An emotional Jess Ennis-Hill as good as admitted that her career had come to an end after she claimed silver in the heptathlon in Rio.
The 30-year-old had to settle for second place when she failed to beat the Belgian Nafissatou Thiam by the 10 seconds she needed to win gold in Saturday night's final event, the 800m in the Olympic Stadium.
Ennis-Hill broke down in tears when speaking to journalists in the mixed zone after the 800m.
"I'm pretty emotional but these are happy tears," she said.
"I'm just proud to be back on the podium. These two days have been pretty tough, but I'm really proud.
"It is a mix of everything: thinking back over the last few years and I'm just so emotional. I've got to make a decision as to whether this is my last heptathlon or not. But I'm so proud of what I've achieved over the last few years."
Did she think it was? "I mean, I've got to think, yeah."
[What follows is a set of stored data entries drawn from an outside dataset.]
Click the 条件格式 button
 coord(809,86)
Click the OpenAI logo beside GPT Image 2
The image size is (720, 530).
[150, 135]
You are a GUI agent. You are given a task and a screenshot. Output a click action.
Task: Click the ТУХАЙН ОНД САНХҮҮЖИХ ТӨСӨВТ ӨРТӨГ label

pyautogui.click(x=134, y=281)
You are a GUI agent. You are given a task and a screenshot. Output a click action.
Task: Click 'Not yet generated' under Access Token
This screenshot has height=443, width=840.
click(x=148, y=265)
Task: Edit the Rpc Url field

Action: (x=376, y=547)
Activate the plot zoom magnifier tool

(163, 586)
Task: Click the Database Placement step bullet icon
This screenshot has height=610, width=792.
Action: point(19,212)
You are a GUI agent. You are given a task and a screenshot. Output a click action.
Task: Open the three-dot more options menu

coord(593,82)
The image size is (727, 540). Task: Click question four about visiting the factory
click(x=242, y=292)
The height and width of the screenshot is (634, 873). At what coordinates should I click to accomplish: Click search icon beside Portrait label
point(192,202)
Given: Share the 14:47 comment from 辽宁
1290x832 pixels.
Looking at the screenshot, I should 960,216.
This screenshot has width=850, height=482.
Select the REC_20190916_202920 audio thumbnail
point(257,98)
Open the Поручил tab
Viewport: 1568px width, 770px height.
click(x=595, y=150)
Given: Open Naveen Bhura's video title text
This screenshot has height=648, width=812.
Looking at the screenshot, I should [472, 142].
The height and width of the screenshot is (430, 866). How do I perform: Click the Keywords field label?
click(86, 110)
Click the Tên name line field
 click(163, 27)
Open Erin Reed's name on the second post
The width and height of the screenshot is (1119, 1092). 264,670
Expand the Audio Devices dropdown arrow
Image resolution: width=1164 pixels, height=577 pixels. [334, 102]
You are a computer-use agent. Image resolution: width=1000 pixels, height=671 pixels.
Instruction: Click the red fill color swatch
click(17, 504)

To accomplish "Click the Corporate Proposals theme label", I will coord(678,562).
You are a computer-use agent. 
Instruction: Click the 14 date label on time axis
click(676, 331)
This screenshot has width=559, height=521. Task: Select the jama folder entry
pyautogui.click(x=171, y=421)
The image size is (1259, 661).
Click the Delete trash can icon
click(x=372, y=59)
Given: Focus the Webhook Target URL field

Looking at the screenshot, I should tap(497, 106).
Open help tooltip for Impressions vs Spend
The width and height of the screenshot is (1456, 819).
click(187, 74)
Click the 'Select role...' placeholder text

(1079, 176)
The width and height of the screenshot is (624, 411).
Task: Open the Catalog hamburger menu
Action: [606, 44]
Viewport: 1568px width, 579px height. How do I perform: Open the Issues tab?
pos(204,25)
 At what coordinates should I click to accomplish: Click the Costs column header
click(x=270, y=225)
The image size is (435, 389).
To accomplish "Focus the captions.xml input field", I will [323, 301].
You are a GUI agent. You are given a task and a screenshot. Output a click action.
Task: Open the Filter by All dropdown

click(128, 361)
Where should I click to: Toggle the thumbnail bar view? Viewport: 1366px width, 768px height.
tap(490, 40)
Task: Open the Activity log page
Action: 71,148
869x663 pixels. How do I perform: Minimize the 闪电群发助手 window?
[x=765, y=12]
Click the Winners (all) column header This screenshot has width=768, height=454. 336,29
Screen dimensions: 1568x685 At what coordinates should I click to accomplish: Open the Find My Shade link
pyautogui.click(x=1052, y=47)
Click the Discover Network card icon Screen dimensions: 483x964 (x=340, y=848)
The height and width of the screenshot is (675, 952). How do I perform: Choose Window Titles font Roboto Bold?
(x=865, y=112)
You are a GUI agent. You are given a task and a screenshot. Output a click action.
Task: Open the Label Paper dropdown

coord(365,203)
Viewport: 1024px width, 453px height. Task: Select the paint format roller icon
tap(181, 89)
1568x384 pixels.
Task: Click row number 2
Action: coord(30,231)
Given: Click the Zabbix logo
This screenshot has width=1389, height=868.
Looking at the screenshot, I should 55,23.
Since giving birth to her son Reggie in 2014, Ennis-Hill has exceeded all expectations in her return, winning the World Championships in Beijing last year and now claiming silver in Rio all the while having the thought of retirement at the back of her mind.
"I've just tried to stay focused on here but, yeah, it does creep into my mind that this is possibly my last competition. I might not do that event again, this event again. It's a really strange part of my career. It's all new to me and there will be big changes," she added.
So the World Championships in London next year were not enough to keep her going for one more year?
"Yeah, it makes it harder with it being London next year," she admitted. "But, yeah, it's a tough decision. It's a tough event and I've done it for so long… so… we'll see."
An Indian summer in 100m hurdles - her strongest event and one that she has considered doing on its own in the past -does not beckon either.
"I love hurdles and I always said I'd love to give it a go - but I kind of think that boat has sailed now. The hurdles is so competitive, I couldn't just come back and train two or three days a week. I'd have to train incredibly hard to be at this level. I want to be the best at what I do," said Ennis-Hill who hailed new champion Thiam.
"She had had two days of amazing performances. But I gave it everything," the heroine of London 2012 said.
Ennis-Hill's fellow Briton Katarina Johnson-Thompson finished a disappointing sixth.